ちなみにCentOS5です。
DocumentRootは/var/www/htmlなのですが、ディレクトリの所有者がrootでパーミッションが755なので、ここに書き込むにはいちいちrootにならなければならず、セキュリティ上からも手間からもよくない運用だと思っています。
どこでも誰にでもあるような問題に思うのですが、スマートというか一般的な解決策があれば教えてください。
まず、定石として、DocumentRoot を公開してはいけません。Apache インストール直後、DocumentRoot は /var/www/html に決め打ちとなっており、攻撃が仕掛けられやすいからです。
適当な公開ディレクトリを用意し、Alias で仮想ディレクトリ名を付けるべきです。
こちらのディレクトリに、適切なオーナーと適切な属性を付けておけばいいでしょう。
DocumentRootは/var/www/htmlなのですが、ディレクトリの所有者がrootでパーミッションが755なので、ここに書き込むにはいちいちrootにならなければならず、セキュリティ上からも手間からもよくない運用だと思っています。
ここまでわかっていながら、何を“問題”だと思っているのかわからないのですが、単純に所有者を変更すればいいのではないですか?
また、コンテンツの更新にはFTPをご利用ですか?その他の方法をご利用ですか?
いずれにしてもrootでログインできるようにしておくのは危険ですし、仮にSCPを利用しているようでしたらシェルログインもできるということですので、早急にディレクトリ管理者を変更して、rootでのSSHアクセスを制限するべきだと思います。
数人で運用したいのですが、apacheグループに変更してもうまくいかなかったもので。
それに、こんなべたな方法が定石だと思えなかったもので質問しました。
DocumentRootは/var/www/htmlなのですが、ディレクトリの所有者がrootでパーミッションが755なので、ここに書き込むにはいちいちrootにならなければならず、セキュリティ上からも手間からもよくない運用だと思っています。
ここまでわかっていながら、何を“問題”だと思っているのかわからないのですが、単純に所有者を変更すればいいのではないですか?
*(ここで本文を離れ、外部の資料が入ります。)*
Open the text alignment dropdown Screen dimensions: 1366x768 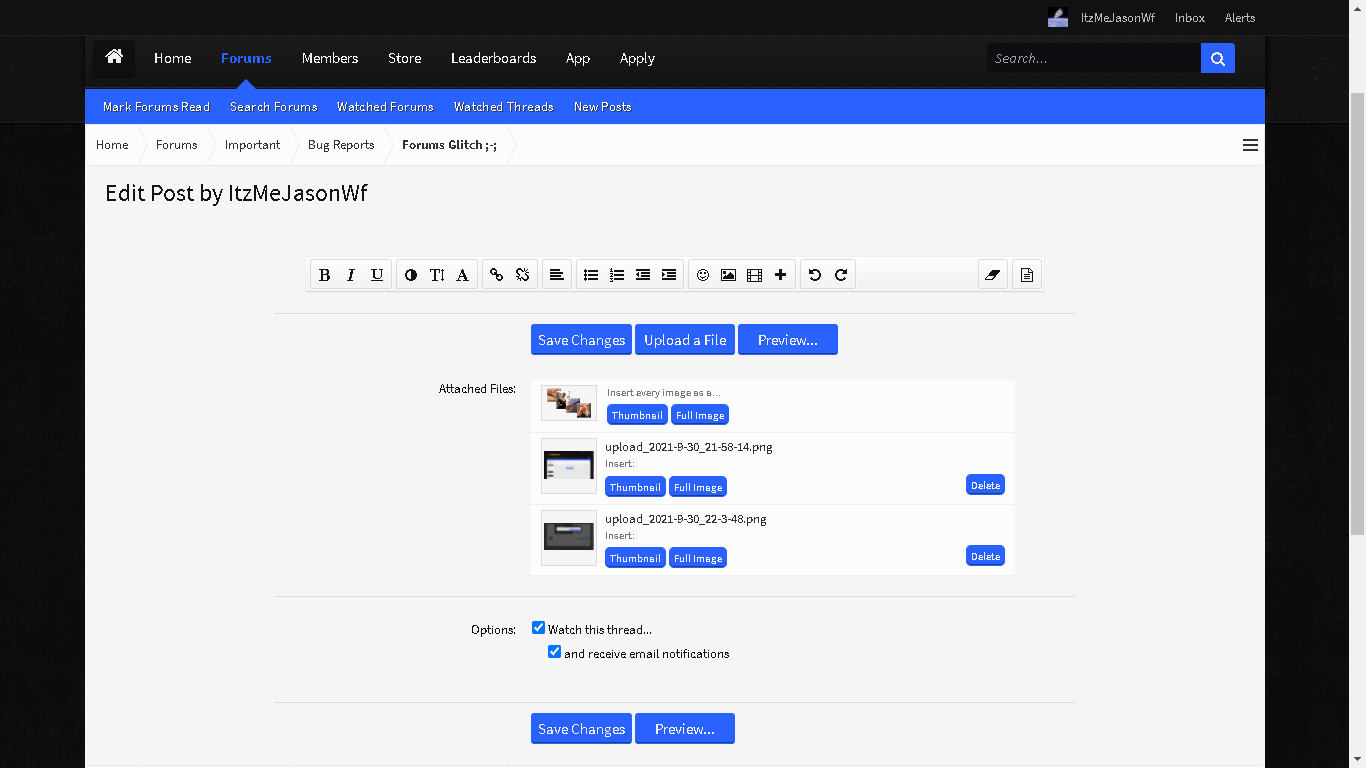[x=557, y=275]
また、コンテンツの更新にはFTPをご利用ですか?その他の方法をご利用ですか?
いずれにしてもrootでログインできるようにしておくのは危険ですし、仮にSCPを利用しているようでしたらシェルログインもできるということですので、早急にディレクトリ管理者を変更して、rootでのSSHアクセスを制限するべきだと思います。
http://q.hatena.ne.jp/1223182382
urlはダミーです。
apacheに限りませんが、サーバプロセスはrootで動かさない方が安全です。不測の事態でサーバプロセスを乗っ取られた場合、root権限で動いていると、サーバ全体の統制をとられてしまうからです。
私が取っている対策を紹介すると…、あ、基本的なLinux/UNIXの操作は理解しているという前提でご説明します。
まず、apache用にユーザ www と、グループ www を作ります。グループwwwには、ユーザwwwを始め、web pageコンテンツを編集するユーザを加えます。
DocumentRootに当たるディレクトリ配下ディレクトリのバーミッションは 775または664 として、所有権をwww:wwwとします(# chown -R www:www [DocumentRoot])。そして、apacheの設定ファイル(httpd.conf)で、User wwwにGroup wwwにします。
こうしておけば、コンテンツを編集するユーザはrootになることなく書き込みができます。
DocumentRootを置くディレクトリについては、私は特にデフォルトでも支障ないと思います。例え異なるところに置いたとしても、rootを盗られたら全く意味がなですし、findされたら結局同じです。また、なまじ変な所に置くと管理者/ユーザが混乱して使いにくいサーバになってしまいますし(苦笑)。
乗っ取り対策をするのであれば、1週間~1が月程度の遡及ができるバックアップを定期的に取っておくことをおすすめします。
あと、これは蛇足ですが、sshdやftpdは受入ポート番号をずらしておく、使わないならことをおすすめします。デフォルトのままですと、絶え間なくポートスキャンがやってきて、精神衛生上(笑)もよろしくありません。我が家では、リモートルータの仮想サーバ機能を利用してずらしてますが、この対策以降、ほぼ完璧にアタックが無くなりました。ご参考になれば幸いです。
ありがとうございます。
そういえばwwwとかwww-userというのがありましたね。
yumまかせにしたのがどうもあやまりだったようです。
考え直してみます。
ありがとうございます。
aliasの指定方法はマニュアル本に書いてあるのですが、具体的にどこに置けばいいのかなどは分かりません。試行錯誤してみます。